— Основное как раз наоборот…
— Спасибо за комплимент. — Сейчас она говорила уже без улыбки.
Он понял, что нельзя зарываться. Сознательно изобразил на лице грусть и даже маленькую обиду. Подошел к стене и, обозначив рукой размеры будущей рекламы, сказал:
— Я хотел бы примерно так… «Шашлыки из карачаевского молочного барашка, сациви, сацебели и другие туземные и европейские кушанья и закуски, а также вина лучших фирм! Имеются обставленные уютные кабинеты. Играет симфонический оркестр. Все это можно получить во вновь открытом ресторане-погребе «Булонский лес».
— «Булонский лес»! — скептически усмехнулась Виктория. — В Баку? Может, лучше что-нибудь восточное.
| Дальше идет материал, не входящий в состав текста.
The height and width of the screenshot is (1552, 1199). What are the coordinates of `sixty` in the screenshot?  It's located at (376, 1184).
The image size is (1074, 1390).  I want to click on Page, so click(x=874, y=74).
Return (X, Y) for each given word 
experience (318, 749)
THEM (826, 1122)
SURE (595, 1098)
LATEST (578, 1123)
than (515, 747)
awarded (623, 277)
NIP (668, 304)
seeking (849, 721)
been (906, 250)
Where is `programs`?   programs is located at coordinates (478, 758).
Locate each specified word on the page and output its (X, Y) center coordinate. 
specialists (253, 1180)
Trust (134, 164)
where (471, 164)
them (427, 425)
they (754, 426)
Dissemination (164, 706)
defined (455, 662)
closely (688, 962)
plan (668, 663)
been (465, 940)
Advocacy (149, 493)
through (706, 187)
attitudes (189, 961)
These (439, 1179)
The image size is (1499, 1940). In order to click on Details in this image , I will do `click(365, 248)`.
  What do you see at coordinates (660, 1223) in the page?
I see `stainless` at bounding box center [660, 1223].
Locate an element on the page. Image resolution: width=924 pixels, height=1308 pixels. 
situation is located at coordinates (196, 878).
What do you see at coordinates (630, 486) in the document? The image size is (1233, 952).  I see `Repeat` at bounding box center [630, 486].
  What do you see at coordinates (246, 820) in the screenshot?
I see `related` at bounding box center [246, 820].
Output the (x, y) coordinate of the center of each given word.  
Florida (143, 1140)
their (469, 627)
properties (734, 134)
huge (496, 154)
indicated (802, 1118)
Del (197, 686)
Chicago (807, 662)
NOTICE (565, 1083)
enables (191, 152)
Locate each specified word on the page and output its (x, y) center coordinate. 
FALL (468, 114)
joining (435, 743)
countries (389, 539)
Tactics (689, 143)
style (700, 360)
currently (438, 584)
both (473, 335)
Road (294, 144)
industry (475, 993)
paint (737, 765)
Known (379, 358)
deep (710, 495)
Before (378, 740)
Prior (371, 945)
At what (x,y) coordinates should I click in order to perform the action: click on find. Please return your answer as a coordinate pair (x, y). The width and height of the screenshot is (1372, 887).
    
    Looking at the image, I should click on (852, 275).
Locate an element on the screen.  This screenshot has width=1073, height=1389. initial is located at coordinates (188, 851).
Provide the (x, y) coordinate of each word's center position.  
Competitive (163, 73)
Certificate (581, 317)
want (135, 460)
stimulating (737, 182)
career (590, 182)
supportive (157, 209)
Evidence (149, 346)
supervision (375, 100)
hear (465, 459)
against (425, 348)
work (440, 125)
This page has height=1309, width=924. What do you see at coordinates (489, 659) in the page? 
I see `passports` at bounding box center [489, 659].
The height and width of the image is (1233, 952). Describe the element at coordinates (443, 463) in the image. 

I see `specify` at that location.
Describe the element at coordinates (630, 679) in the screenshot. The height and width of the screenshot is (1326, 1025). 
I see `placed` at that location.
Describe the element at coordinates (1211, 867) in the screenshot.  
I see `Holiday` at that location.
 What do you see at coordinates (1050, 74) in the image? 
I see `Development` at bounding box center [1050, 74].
— Восточное? — обиделся Каиров. «Булонский лес» казалось ему самым изысканным названием в мире.
— Конечно, — не уловила обиды Виктория. — Допустим, можно ваш ресторан назвать «Лампа Алладина». Заказать специальные лампы. Я сделаю эскиз. Понимаете, в ресторане-погребе — одни дампы. И никакого электричества.
— А как же симфонический оркестр? — спросил Каиров.
— Оркестр? — задумалась Виктория. — Оркестр… Свечи не пойдут… Можно разработать маленькие лампы с голубым стеклом. Подвесить их к потолку. И они будут над оркестром, как звезды… Я набросаю эскиз интерьера. Но для этого мне придется поехать с вами в Баку.
— Ради вашей поездки я готов отказаться от названия «Булонский лес».
— Вы молодец, — сказала Виктория. — Я поняла это сразу… Вы где остановились?
— В гостинице «Эльбрус».
При слове «Эльбрус» Виктория Шатрова, кажется, вздрогнула. А может, это всего лишь показалось Каирову…
1
Пар над ванной поднимался заметно, с запахом резким и тяжелым. Занавески на никелированных прутьях, разделявшие ванны в зале водолечебницы, светились зеленовато, потому что с улицы в оконные стекла, матовые и большие, било яркое солнце и стены, выложенные белым кафелем, отражали его.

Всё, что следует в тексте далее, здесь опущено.